ぼかし処理

モザイク処理を2ピクセルでかけてみると、全体に「ぼやけた」感じになりました。ただあの方法でぼかそうとすると、2ピクセル四方の「ブロック」で処理していたため、少し画像が荒くなってしまいますね。そこで今回は、一ピクセルずつ隣のピクセルと「混ぜ合わせる」画像処理を行ってぼかしてみましょう。

ぼかし処理のアルゴリズム

今回は、画像をぼかす処理を「周辺ピクセルとの色の違い」を小さくする画像処理として考えてみることにします。具体的には、あるピクセルの色をその上下左右のピクセルの色の「平均」と混ぜ合わせる、という画像処理を試してみることにしました。

ビットマップが24ビットDIBなら、各ピクセルのRGB成分は容易に取得できますね。まず、処理対象となるピクセルの周囲4ピクセル(上下左右)のRGB成分をそれぞれ平均し、それと処理対象ピクセルのRGB成分を一定の割合で「混ぜ合わせる」ことでぼかし処理を行ってみましょう。

例えば、混ぜ合わせる比を処理対象ピクセルの色2:周囲のピクセルの色1とするなら、処理対象となるピクセル(x、y)のR成分は以下のようになります。

・周囲のR成分平均=((x、y+1)のR成分+(x+1、y)のR成分+
           (x、yー1)のR成分+(xー1、y)のR成分)/4

・(x、y)のR成分=((x、y)のR成分×2+周囲のR成分平均)/3

 後は、これと同じ処理をG成分、B成分に対しても行うだけです。
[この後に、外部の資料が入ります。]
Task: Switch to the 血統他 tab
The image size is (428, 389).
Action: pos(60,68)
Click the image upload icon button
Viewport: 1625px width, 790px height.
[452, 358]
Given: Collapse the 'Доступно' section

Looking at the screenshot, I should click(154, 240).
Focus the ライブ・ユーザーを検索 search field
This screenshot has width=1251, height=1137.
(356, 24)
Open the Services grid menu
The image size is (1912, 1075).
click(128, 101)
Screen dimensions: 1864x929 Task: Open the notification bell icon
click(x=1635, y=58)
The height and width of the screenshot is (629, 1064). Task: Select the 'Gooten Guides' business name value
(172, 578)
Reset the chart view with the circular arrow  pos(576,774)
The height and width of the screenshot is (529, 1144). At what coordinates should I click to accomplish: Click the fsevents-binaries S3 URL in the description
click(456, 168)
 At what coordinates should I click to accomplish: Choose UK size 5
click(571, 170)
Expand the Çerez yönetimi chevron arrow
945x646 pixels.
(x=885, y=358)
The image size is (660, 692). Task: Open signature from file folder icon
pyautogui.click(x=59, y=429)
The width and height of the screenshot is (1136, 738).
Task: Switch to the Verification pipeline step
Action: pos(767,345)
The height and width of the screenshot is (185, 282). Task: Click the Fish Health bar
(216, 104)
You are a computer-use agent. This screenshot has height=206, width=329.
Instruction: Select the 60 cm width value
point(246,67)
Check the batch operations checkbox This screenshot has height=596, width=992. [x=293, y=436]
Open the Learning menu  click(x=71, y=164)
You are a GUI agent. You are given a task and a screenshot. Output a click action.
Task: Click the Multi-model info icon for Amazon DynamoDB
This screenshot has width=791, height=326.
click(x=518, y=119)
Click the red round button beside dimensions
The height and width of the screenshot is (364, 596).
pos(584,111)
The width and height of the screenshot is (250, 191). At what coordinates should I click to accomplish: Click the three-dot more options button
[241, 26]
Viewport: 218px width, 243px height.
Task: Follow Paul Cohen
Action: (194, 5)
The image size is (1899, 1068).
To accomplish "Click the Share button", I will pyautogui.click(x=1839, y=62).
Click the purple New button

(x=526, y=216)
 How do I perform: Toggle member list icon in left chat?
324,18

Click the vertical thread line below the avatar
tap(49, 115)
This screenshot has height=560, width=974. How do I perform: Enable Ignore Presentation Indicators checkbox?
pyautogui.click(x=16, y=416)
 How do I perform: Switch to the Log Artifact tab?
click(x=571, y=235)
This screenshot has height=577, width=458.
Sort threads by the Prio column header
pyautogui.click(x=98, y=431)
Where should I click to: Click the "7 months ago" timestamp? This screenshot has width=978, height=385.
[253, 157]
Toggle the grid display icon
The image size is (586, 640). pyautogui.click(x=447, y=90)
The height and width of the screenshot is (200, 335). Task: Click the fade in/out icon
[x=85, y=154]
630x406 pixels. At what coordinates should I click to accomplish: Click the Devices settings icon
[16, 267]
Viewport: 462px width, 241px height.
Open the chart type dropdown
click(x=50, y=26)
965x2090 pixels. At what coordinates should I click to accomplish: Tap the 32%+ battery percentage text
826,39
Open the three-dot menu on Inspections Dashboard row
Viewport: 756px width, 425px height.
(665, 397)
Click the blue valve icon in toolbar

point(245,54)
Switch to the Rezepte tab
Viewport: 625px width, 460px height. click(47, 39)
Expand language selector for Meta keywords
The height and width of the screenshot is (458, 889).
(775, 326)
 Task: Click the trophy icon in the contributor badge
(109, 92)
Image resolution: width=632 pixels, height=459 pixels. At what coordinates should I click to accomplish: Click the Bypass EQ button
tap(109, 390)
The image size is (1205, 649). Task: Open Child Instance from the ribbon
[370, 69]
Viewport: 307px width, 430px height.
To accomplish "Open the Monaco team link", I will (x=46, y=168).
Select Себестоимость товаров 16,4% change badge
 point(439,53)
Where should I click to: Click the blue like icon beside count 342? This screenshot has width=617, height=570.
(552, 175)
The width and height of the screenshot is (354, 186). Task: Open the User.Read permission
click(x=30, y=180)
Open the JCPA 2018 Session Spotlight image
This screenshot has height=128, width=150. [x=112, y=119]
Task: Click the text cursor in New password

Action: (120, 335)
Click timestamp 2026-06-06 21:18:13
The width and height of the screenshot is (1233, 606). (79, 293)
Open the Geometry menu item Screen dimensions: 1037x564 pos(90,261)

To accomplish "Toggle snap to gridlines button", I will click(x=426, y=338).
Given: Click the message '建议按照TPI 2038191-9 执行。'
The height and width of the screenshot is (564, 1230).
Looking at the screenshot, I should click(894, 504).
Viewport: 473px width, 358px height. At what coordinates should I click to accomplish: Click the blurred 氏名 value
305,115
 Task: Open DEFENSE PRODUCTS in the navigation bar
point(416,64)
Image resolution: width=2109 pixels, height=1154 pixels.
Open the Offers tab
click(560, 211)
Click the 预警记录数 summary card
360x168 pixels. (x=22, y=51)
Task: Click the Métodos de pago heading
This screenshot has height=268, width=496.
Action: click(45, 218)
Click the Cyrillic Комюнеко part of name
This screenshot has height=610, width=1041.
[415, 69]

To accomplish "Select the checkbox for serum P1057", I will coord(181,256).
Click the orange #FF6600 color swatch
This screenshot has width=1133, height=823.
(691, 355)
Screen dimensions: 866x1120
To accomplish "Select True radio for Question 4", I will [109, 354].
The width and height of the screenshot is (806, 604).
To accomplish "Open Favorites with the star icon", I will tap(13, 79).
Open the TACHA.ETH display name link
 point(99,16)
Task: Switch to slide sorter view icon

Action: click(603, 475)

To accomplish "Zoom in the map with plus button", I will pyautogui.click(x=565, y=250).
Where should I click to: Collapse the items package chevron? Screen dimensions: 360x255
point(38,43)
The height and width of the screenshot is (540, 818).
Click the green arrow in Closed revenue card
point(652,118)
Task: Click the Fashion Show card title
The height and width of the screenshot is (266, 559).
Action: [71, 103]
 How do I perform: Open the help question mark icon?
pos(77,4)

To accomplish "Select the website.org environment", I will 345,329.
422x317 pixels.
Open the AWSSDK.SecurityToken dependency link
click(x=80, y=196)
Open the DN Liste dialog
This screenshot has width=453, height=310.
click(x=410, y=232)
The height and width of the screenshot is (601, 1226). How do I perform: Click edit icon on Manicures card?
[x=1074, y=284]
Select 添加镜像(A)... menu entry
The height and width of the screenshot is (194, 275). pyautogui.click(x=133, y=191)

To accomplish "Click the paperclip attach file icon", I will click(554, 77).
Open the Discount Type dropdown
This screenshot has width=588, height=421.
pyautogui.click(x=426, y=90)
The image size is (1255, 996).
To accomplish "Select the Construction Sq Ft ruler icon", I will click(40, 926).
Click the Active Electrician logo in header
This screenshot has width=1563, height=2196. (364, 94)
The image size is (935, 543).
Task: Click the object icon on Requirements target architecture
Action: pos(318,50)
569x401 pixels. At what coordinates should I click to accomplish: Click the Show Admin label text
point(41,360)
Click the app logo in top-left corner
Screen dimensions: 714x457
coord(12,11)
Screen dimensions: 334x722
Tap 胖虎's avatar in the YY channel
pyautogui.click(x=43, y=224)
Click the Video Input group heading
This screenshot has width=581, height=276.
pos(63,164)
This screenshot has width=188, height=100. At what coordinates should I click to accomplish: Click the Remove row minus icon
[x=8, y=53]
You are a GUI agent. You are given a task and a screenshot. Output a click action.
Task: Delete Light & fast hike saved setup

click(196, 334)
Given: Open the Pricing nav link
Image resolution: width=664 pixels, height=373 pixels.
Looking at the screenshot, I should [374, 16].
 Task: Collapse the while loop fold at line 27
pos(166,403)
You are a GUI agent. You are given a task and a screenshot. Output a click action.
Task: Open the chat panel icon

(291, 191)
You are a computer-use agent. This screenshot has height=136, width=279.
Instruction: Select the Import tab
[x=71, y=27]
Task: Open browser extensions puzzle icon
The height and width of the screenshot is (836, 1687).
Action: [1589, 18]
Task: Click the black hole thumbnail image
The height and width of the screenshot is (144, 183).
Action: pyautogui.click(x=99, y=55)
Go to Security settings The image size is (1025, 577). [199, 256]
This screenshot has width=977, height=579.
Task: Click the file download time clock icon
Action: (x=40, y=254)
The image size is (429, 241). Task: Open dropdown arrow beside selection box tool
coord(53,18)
ただし、この処理を行う時は処理を行う前にビットマップを作業用領域にコピーして、その作業用領域のビットマップを対象に周囲の色を平均してください。なぜなら、ビットマップのピクセルはぼかし処理の過程で変化してしまうからです。

ぼかし処理のプログラム例

  /* ビットマップを作業用領域にコピー */
  CopyMemory(lpWork,lpBMP,iWidth*iHeight*3);

  for (i=0;i<iHeight;i++) /* 各ピクセルをぼかす */
      for (j=0;j<iWidth;j++) {

          iRed=0;   /* R成分合計 */
          iGreen=0; /* G成分合計 */
          iBlue=0;  /* B成分合計 */

          n=0; /* 合計されたピクセル数 */

          if (i<iHeight-1) { /* 一つ上のピクセル */

              /* 各色の成分を色成分合計に加算 */
              iRed+   = lpWork[j*3+(i+1)*iWidth*3+2];
              iGreen+ = lpWork[j*3+(i+1)*iWidth*3+1];
              iBlue+  = lpWork[j*3+(i+1)*iWidth*3];

              n++; /* 合計されたピクセル数加算 */

          }

          if (j<iWidth-1) { /* 一つ右のピクセル */

              iRed+   = lpWork[(j+1)*3+i*iWidth*3+2];
              iGreen+ = lpWork[(j+1)*3+i*iWidth*3+1];
              iBlue+  = lpWork[(j+1)*3+i*iWidth*3];

              n++;

          }

          if (i>0) { /* 一つ下のピクセル */

              iRed+   = lpWork[j*3+(i-1)*iWidth*3+2];
              iGreen+ = lpWork[j*3+(i-1)*iWidth*3+1];
              iBlue+  = lpWork[j*3+(i-1)*iWidth*3];

              n++;

          }

          if (j>0) { /* 一つ左のピクセル */

              iRed+   = lpWork[(j-1)*3+i*iWidth*3+2];
              iGreen+ = lpWork[(j-1)*3+i*iWidth*3+1];
              iBlue+  = lpWork[(j-1)*3+i*iWidth*3];

              n++;

          }

          /* 上下左右のピクセルの色と「混ぜ合わせて」ぼかす */
          lpBMP[j*3+i*iWidth*3]   = (lpWork[j*3+i*iWidth*3]*2+iBlue/n)/3;
          lpBMP[j*3+i*iWidth*3+1] = (lpWork[j*3+i*iWidth*3+1]*2+iGreen/n)/3;
          lpBMP[j*3+i*iWidth*3+2] = (lpWork[j*3+i*iWidth*3+2]*2+iRed/n)/3;

  }

ぼかし処理のプログラム

今回のプログラムは、ビットマップファイルを読み込んで表示し、ぼかし処理を行います。まず、ビットマップファイルをドラッグ&ドロップするか「読み込み」ボタンで読み込んだ後、「ぼかす」ボタンでぼかし処理をかけてみてください。1、2回ではあまり変化がないでしょうが、何度かぼかし処理をするうちに全体に靄がかかったようなあるいは全体が「柔らかく」なっていく感じになるでしょう。

プログラムソース表示

読み込めるビットマップは、24ビットフルカラーで幅が4の倍数ピクセルのものです。